Start of Data shown

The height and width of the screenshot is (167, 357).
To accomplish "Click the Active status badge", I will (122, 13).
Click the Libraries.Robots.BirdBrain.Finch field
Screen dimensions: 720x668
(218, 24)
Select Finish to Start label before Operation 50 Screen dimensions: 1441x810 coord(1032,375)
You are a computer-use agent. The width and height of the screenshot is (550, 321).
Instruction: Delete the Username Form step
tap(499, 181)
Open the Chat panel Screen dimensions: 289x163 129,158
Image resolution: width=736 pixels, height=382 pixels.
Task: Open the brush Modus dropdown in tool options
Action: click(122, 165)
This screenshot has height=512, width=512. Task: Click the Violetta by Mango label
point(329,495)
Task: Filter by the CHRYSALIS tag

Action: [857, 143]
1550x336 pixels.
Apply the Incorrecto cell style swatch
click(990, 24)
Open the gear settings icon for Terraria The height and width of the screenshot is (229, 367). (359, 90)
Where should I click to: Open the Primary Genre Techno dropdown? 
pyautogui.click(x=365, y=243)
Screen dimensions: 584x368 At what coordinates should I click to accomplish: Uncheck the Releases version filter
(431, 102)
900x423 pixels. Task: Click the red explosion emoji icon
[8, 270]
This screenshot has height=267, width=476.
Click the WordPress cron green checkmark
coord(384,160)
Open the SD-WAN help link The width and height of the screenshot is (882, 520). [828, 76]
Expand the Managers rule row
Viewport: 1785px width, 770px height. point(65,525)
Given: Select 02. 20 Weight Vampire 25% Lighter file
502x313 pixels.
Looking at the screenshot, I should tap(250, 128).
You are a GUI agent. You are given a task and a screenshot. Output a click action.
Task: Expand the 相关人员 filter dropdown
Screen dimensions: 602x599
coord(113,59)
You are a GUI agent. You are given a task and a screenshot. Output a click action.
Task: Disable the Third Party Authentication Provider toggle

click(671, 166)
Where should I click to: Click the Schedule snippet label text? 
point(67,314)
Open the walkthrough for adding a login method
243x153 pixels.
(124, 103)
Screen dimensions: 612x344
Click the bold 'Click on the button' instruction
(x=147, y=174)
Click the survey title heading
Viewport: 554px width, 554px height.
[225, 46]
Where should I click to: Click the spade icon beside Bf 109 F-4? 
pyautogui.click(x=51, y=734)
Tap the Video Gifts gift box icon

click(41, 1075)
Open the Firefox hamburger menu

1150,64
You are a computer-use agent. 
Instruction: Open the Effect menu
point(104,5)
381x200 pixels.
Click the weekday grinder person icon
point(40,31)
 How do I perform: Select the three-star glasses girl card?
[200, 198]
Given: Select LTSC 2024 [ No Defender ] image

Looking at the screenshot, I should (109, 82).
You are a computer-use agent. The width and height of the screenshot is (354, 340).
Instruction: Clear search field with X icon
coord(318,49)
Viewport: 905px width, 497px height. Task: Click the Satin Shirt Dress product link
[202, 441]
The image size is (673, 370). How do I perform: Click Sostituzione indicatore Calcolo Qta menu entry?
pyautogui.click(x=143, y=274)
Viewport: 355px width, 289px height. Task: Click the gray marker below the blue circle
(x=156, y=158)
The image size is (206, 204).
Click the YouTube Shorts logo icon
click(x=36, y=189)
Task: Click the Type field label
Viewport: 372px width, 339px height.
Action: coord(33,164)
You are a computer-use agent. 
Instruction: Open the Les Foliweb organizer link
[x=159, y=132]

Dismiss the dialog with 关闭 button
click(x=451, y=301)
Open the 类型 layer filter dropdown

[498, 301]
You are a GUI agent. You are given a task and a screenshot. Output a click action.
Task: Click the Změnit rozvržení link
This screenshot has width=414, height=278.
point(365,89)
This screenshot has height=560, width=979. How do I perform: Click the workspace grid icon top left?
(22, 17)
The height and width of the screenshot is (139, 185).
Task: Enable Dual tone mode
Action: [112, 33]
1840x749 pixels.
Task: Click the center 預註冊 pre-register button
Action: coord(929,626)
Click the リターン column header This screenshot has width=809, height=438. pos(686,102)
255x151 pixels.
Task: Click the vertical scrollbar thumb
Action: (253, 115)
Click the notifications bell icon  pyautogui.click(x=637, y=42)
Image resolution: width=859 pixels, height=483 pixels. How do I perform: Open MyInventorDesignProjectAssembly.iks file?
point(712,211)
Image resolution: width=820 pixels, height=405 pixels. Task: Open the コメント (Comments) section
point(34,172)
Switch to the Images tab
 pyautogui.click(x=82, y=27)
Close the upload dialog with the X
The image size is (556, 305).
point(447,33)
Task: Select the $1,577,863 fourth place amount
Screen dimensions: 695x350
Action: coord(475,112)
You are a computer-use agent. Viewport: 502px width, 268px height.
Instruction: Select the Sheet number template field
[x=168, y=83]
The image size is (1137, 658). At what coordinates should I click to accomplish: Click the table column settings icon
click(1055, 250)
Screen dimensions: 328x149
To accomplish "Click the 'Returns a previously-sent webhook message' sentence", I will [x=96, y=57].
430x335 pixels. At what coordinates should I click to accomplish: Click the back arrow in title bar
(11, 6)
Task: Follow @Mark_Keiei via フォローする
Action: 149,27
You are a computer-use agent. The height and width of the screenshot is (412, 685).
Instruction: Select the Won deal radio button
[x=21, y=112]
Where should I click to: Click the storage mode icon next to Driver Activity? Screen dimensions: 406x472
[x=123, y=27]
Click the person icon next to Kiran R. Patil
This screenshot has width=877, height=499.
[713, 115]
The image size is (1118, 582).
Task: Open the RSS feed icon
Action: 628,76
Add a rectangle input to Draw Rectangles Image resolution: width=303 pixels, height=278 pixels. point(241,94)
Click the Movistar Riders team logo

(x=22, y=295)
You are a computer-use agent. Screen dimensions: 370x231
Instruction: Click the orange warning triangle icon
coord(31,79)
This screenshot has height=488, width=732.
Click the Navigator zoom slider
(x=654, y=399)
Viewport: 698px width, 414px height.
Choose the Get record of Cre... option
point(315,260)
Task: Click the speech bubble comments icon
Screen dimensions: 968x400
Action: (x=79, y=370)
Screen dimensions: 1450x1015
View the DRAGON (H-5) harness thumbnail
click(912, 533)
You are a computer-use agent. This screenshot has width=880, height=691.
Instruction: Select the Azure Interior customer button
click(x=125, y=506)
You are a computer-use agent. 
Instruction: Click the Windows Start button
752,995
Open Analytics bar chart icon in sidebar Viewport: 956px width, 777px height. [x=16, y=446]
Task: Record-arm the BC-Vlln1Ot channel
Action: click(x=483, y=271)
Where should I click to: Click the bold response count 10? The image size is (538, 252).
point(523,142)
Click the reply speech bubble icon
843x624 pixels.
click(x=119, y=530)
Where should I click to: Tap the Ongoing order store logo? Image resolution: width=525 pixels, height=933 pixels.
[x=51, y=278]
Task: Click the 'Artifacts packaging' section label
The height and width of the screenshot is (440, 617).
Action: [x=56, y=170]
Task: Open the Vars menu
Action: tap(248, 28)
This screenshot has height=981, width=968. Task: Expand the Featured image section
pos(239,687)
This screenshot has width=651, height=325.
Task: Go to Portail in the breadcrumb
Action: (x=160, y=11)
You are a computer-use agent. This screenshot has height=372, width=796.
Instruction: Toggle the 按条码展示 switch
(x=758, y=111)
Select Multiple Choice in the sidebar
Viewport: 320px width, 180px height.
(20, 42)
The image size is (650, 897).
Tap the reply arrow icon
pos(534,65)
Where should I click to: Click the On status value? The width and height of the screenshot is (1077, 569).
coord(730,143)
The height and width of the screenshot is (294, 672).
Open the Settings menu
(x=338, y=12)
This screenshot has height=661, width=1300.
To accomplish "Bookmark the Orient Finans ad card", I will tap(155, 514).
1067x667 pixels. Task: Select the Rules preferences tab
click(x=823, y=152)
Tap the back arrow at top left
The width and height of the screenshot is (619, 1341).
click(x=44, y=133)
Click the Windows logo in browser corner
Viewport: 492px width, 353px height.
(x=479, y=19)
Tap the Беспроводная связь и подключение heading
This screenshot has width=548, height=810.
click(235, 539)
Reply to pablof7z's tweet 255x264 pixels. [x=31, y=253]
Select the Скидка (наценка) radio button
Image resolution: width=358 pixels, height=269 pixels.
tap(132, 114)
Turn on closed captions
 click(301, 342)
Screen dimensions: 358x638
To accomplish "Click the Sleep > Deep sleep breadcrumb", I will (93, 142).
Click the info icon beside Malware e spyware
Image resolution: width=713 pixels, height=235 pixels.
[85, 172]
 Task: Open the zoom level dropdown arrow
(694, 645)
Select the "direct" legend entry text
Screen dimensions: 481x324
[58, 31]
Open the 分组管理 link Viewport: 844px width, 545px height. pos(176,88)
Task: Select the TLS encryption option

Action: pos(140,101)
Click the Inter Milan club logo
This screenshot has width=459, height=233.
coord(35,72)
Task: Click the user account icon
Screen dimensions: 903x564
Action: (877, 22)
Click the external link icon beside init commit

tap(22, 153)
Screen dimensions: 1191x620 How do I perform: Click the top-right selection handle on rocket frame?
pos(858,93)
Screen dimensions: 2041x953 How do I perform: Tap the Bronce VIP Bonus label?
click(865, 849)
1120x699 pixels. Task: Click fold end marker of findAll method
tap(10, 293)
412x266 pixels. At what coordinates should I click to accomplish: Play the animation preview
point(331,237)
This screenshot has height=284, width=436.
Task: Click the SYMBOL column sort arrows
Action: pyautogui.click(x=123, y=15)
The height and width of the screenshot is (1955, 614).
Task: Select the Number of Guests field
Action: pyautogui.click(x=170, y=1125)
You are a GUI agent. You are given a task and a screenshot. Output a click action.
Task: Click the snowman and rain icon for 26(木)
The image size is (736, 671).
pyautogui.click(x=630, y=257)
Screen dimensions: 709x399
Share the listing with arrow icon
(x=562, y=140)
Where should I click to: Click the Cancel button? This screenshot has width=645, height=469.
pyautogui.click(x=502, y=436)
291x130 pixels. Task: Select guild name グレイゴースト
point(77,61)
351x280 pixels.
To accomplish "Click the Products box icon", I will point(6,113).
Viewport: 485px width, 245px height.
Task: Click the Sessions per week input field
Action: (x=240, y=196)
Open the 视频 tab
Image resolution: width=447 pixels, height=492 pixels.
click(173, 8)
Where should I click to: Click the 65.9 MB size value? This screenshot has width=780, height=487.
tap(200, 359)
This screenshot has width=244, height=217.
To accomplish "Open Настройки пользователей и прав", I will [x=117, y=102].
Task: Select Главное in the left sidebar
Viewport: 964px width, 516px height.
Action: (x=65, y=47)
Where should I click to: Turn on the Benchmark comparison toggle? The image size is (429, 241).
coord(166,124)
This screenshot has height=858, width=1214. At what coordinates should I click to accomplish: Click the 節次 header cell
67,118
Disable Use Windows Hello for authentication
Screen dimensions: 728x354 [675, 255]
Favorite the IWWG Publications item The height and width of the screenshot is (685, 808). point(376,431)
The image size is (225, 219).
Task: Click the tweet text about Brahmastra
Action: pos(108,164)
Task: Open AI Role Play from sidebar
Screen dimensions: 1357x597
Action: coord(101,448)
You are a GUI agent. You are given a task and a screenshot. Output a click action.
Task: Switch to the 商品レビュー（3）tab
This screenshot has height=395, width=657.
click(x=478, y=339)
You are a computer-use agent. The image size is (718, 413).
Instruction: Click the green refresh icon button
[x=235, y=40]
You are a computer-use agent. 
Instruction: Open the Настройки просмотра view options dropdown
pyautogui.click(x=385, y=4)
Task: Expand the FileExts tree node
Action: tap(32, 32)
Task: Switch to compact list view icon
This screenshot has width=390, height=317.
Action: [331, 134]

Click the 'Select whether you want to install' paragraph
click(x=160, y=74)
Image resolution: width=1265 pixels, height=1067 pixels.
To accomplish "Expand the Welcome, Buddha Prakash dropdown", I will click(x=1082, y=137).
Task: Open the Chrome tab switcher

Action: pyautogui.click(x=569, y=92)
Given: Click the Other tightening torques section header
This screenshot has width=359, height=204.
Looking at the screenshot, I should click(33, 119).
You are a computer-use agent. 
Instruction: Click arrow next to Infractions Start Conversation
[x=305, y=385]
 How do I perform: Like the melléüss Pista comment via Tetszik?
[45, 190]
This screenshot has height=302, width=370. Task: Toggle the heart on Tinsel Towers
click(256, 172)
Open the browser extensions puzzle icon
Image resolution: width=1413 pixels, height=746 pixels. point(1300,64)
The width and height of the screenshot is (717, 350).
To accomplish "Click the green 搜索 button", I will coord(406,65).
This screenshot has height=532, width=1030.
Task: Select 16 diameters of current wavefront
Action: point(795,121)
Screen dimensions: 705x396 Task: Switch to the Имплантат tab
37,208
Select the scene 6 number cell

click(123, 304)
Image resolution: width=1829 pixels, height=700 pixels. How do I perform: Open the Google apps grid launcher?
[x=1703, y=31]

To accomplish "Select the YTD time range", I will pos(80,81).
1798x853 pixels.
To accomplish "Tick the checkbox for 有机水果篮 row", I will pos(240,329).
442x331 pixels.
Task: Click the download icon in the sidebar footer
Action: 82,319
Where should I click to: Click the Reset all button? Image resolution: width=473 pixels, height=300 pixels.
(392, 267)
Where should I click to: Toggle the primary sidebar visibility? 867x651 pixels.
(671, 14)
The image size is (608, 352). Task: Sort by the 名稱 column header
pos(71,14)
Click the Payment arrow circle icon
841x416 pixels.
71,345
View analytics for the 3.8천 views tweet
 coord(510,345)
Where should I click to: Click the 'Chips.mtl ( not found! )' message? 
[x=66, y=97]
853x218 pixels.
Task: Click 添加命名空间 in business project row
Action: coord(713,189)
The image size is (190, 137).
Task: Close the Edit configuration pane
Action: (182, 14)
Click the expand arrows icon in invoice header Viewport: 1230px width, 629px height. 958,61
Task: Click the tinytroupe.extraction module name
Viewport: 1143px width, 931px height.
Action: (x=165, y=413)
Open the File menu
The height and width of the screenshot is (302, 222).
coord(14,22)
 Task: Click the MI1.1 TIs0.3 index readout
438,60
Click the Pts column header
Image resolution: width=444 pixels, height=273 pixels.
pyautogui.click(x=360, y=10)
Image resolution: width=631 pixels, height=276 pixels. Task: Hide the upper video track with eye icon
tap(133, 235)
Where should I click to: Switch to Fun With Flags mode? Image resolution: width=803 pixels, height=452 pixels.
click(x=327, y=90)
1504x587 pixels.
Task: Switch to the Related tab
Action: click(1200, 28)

End of Data shown

= Assigned task =
Please give only the number of lines above that contain "bubble".

= Task result =
2